Quatre ans plus tard, l’appétit pour un autre style de politique, une autre façon de faire, est plus palpable encore. Demandez d’ailleurs à « l’homme de la situation », Valérie Plante, comment elle explique sa cote de popularité et elle répond : « Pas formatée. » Autrement dit, en plus d’avoir, elle aussi, de l’énergie à revendre et un bon sens de l’humour, elle n’est pas pétrie de formules toutes faites. Elle paraît immensément plus sincère que Denis Coderre, en plus d’être décidément moins autoritaire. En ce sens, l’enquête d’ICI Radio-Canada qui révélait la semaine dernière un homme tout sourire en public mais colérique en privé est bien plus dommageable pour le maire sortant que le manque de coordination des travaux publics.
 
De la même façon que Valérie Plante profite d’une ardoise relativement vierge en ce qui concerne les femmes en politique, son rival, lui, croule sous le poids d’une double crise : celle des institutions publiques — on n’a qu’à jeter un coup d’oeil à Québec pour en constater l’étendue — et celle d’hommes puissants qui se croient tout permis. Denis Coderre n’a rien d’un Harvey Weinstein ou même d’un Marcel Aubut, loin s’en faut, mais, et c’est malheureux pour lui, il affiche un format « mon oncle ». Injuste, dites-vous ? Sans doute, mais on assiste aujourd’hui au retour du balancier. Pendant longtemps, les femmes ont payé leur petite taille, leur voix feluette et leur hésitation à prendre la parole. Elles n’étaient pas à la « hauteur », croyait-on.
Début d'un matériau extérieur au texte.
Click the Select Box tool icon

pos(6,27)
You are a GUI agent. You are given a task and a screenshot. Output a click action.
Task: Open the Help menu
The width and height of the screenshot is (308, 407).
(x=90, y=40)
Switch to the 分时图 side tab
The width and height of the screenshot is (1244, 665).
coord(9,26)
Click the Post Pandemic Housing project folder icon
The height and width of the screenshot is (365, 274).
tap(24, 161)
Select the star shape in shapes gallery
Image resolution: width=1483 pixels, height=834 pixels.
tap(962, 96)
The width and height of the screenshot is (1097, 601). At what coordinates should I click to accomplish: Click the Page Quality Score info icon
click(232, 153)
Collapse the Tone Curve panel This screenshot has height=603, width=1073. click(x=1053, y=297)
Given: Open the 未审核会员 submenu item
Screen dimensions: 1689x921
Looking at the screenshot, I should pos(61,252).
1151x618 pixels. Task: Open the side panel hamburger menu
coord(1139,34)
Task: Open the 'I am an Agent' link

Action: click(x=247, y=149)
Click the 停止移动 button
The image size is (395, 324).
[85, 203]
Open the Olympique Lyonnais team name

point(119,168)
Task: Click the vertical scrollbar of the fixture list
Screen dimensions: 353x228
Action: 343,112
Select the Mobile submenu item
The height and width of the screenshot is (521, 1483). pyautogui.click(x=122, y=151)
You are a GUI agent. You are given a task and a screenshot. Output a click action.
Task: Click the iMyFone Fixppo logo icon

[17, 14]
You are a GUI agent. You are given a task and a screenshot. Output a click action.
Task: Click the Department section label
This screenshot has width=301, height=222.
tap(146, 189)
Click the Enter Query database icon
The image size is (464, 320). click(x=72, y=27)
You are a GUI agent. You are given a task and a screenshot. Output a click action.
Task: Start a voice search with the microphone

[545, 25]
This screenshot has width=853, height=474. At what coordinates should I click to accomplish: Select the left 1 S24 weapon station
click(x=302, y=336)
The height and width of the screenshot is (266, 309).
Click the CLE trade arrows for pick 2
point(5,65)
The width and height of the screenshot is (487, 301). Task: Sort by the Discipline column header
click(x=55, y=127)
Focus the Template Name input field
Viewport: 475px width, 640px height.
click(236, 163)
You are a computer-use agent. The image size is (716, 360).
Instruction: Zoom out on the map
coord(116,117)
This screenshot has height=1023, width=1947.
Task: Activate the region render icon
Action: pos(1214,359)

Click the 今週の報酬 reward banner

Au tour des hommes aujourd’hui de payer leurs manières brusques, une certaine arrogance et cette facilité de croire que tout leur est dû.
 
L’étonnante performance de Valérie Plante tient, à mon avis, à ce qu’elle représente le meilleur des deux mondes : une assurance d’homme dans un corps de femme qui transpire la candeur et l’absence d’artifices. On verra bien dimanche s’il s’agit d’une potion magique.